EXERCISE DIRECTIONS:
Without the pictures, set down everything in the listing exactly.

SOURCE RECORDS:
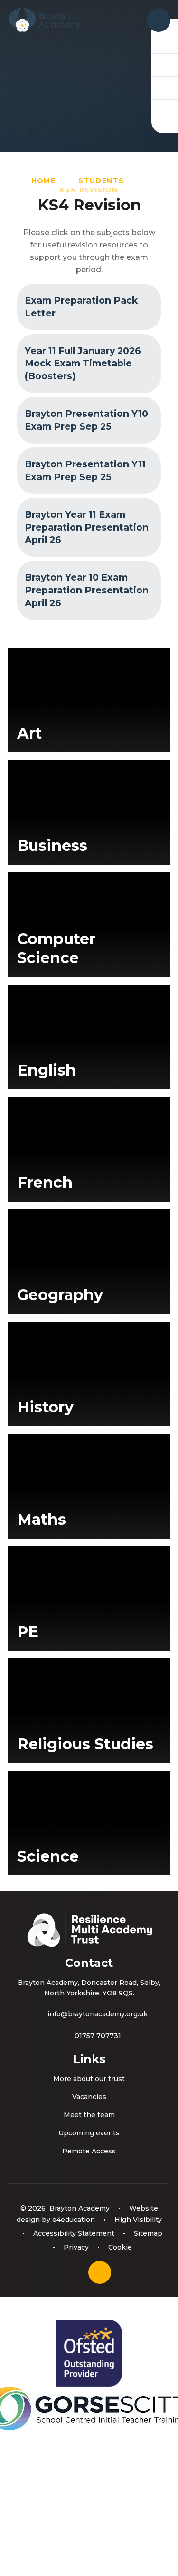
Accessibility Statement (73, 2233)
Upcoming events (89, 2133)
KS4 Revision (89, 190)
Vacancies (89, 2096)
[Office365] (164, 87)
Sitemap (148, 2233)
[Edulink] (164, 41)
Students (101, 181)
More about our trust (89, 2078)
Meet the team (89, 2115)
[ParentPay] (164, 110)
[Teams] (164, 64)
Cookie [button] (120, 2247)
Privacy (76, 2247)
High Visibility (138, 2219)
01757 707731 (98, 2036)
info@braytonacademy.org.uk (97, 2014)
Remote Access (89, 2151)
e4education (73, 2219)
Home (43, 181)
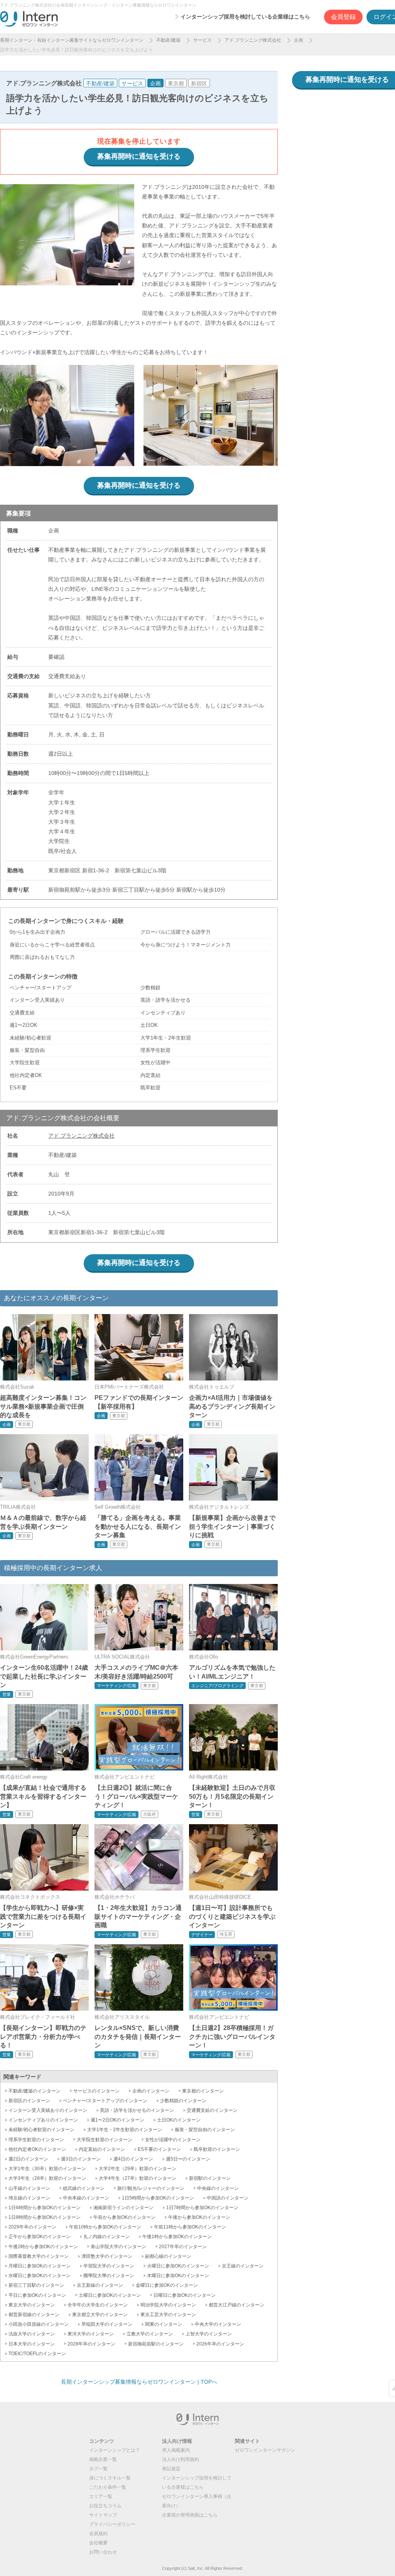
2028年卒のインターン (91, 2344)
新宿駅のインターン (210, 2178)
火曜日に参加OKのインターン (178, 2266)
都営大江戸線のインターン (236, 2305)
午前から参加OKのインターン (124, 2217)
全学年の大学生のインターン (98, 2305)
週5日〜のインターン (188, 2159)
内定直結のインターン (102, 2149)
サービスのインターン (96, 2091)
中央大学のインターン (218, 2324)
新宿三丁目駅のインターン (36, 2285)
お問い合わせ (103, 2552)
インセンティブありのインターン (43, 2120)
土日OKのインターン (179, 2120)
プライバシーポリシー (112, 2524)
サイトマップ (103, 2515)
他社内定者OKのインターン (37, 2149)
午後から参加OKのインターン (199, 2217)
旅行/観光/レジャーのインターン (150, 2188)
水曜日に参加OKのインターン (39, 2275)
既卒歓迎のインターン (217, 2149)
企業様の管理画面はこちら (190, 2515)
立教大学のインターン (150, 2334)
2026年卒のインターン (220, 2344)
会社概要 (98, 2542)
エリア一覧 (100, 2496)
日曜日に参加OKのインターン (185, 2295)
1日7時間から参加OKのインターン (202, 2207)
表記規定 (171, 2468)
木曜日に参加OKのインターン (178, 2275)
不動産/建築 (168, 40)
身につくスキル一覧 (110, 2478)
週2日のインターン (28, 2159)
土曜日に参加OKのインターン (110, 2295)
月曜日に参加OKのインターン (39, 2266)
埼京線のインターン (29, 2198)
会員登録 (343, 17)
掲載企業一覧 (103, 2459)
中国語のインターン (227, 2198)
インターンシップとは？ (114, 2450)
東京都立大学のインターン (100, 2314)
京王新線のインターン (100, 2285)
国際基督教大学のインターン (38, 2256)
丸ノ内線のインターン (106, 2236)
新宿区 (199, 83)
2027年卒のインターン (183, 2246)
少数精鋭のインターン (183, 2100)
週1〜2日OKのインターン (117, 2120)
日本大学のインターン (31, 2344)
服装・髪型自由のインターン (205, 2129)
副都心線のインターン (168, 2256)
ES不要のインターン (159, 2149)
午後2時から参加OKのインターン (43, 2246)
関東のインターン (163, 2324)
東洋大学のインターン (91, 2334)
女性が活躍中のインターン (173, 2139)
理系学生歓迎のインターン (36, 2139)
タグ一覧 (98, 2468)
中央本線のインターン (86, 2198)
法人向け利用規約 (180, 2459)
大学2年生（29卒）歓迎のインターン (137, 2168)
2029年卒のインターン (32, 2227)
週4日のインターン (133, 2159)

COMPLETED EXERCISE:
Accessibility Statement (73, 2233)
Upcoming events (89, 2133)
KS4 Revision (89, 190)
Vacancies (89, 2096)
[Office365] (164, 87)
Sitemap (148, 2233)
[Edulink] (164, 41)
Students (101, 181)
More about our trust (89, 2078)
Meet the team (89, 2115)
[ParentPay] (164, 110)
[Teams] (164, 64)
Cookie [button] (120, 2247)
Privacy (76, 2247)
High Visibility (138, 2219)
01757 707731 (98, 2036)
info@braytonacademy.org.uk (97, 2014)
Remote Access (89, 2151)
e4education (73, 2219)
Home (43, 181)
2028年卒のインターン (91, 2344)
新宿駅のインターン (210, 2178)
火曜日に参加OKのインターン (178, 2266)
都営大江戸線のインターン (236, 2305)
午前から参加OKのインターン (124, 2217)
全学年の大学生のインターン (98, 2305)
週5日〜のインターン (188, 2159)
内定直結のインターン (102, 2149)
サービスのインターン (96, 2091)
中央大学のインターン (218, 2324)
新宿三丁目駅のインターン (36, 2285)
お問い合わせ (103, 2552)
インセンティブありのインターン (43, 2120)
土日OKのインターン (179, 2120)
プライバシーポリシー (112, 2524)
サイトマップ (103, 2515)
他社内定者OKのインターン (37, 2149)
午後から参加OKのインターン (199, 2217)
旅行/観光/レジャーのインターン (150, 2188)
水曜日に参加OKのインターン (39, 2275)
既卒歓迎のインターン (217, 2149)
企業様の管理画面はこちら (190, 2515)
立教大学のインターン (150, 2334)
2026年卒のインターン (220, 2344)
会社概要 (98, 2542)
エリア一覧 (100, 2496)
日曜日に参加OKのインターン (185, 2295)
1日7時間から参加OKのインターン (202, 2207)
表記規定 (171, 2468)
木曜日に参加OKのインターン (178, 2275)
不動産/建築 (168, 40)
身につくスキル一覧 (110, 2478)
週2日のインターン (28, 2159)
土曜日に参加OKのインターン (110, 2295)
月曜日に参加OKのインターン (39, 2266)
埼京線のインターン (29, 2198)
会員登録 (343, 17)
掲載企業一覧 (103, 2459)
中国語のインターン (227, 2198)
インターンシップとは？ (114, 2450)
東京都立大学のインターン (100, 2314)
京王新線のインターン (100, 2285)
国際基督教大学のインターン (38, 2256)
丸ノ内線のインターン (106, 2236)
新宿区 (199, 83)
2027年卒のインターン (183, 2246)
少数精鋭のインターン (183, 2100)
週1〜2日OKのインターン (117, 2120)
日本大学のインターン (31, 2344)
服装・髪型自由のインターン (205, 2129)
副都心線のインターン (168, 2256)
ES不要のインターン (159, 2149)
午後2時から参加OKのインターン (43, 2246)
関東のインターン (163, 2324)
東洋大学のインターン (91, 2334)
女性が活躍中のインターン (173, 2139)
理系学生歓迎のインターン (36, 2139)
タグ一覧 (98, 2468)
中央本線のインターン (86, 2198)
法人向け利用規約 (180, 2459)
大学2年生（29卒）歓迎のインターン (137, 2168)
2029年卒のインターン (32, 2227)
週4日のインターン (133, 2159)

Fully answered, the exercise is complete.